The number of Missouri kids living in poverty has increased since 2008 according to an annual assessment of child well-being. Missouri is ranked 28th nationally in the latest Kids Count Data Book compiled by Annie E. Casey Foundation, a child welfare organization.

Report says Missouri’s child poverty rate continues to grow

Report says Missouri’s child poverty rate continues to grow. Photo courtesy of Annie E. Casey Foundation.

Senior Research Associate Florencia Gutierrez believes Missouri should increase its resources for poor families.
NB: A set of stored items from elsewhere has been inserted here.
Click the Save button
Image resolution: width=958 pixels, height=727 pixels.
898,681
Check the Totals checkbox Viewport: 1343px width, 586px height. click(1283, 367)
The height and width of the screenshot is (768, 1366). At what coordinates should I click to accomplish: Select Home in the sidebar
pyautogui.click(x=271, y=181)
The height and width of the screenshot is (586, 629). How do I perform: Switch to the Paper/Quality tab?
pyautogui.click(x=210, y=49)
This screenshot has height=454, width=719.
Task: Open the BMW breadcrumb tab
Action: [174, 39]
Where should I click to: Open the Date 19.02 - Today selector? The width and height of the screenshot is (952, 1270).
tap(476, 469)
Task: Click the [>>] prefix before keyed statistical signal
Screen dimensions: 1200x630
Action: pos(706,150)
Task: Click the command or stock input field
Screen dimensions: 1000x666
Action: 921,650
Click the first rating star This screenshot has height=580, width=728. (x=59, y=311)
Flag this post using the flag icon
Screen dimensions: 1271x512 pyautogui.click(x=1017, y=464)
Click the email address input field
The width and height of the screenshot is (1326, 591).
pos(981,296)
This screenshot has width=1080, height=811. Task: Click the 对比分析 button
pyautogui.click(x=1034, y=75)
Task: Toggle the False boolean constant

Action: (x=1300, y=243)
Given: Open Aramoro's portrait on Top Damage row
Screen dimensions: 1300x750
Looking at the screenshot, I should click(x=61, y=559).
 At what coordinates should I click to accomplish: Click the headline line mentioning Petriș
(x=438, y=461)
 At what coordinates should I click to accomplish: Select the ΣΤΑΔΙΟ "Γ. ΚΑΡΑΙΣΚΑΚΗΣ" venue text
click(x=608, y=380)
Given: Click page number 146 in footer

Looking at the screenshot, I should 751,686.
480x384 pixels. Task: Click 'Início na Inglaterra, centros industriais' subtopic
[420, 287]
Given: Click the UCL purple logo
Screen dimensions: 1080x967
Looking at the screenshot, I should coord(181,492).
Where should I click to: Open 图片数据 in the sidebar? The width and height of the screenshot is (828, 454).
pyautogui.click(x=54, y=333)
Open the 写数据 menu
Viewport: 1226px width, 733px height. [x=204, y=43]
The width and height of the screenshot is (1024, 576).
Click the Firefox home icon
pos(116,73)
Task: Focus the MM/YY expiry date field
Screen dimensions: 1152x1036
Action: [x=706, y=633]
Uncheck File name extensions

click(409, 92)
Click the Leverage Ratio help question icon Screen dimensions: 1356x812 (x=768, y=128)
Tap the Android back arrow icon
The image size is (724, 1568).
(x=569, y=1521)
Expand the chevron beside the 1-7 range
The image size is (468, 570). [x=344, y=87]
“Across the board in children living in high poverty areas and children whose parents lack secure employment, we found an 11% increase,” said Gutierrez. “Since the 2008 recession, the unemployment rate has consistently declined. We assumed with that decline we would see a decline in the child poverty rate. That hasn’t been the case.”

Some of the positive trends included the teen birth rate declining by 39%, fewer teens are abusing alcohol and drugs and the number of teens not graduating from high school on time is at a record low in Missouri.

“We know that at a national level, there has been large investments in education and prevention campaigns when it comes to teen pregnancy and abuse of alcohol and drugs among teens. We’ve also seen a large push from the federal government around education to set regulations and to hold states accountable for the drop out crisis that we saw in the early 2000s,” said Gutierrez.

Missouri’s overall ranking has held fairly steady since 2012.

Surrounding states’ rankings include:

  1. Iowa
  2. Nebraska
  3. Kansas
  4. Illinois
  5. Tennessee
  6. Oklahoma
  7. Arkansas

“The states in the south, in general, rank poorly when it comes to child well-being. It’s not surprising that Missouri is sort of in the middle between those that are not investing in kids and those that are further North that are,” said Gutierrez. “Southern states have had a history of disinvestment when it comes to social programs and using government in order to help children and families get by.”

The data used to compile the report comes from federal statistical agencies like the U.S. Census Bureau, the U.S. Department of Education and National Survey of Children’s Health.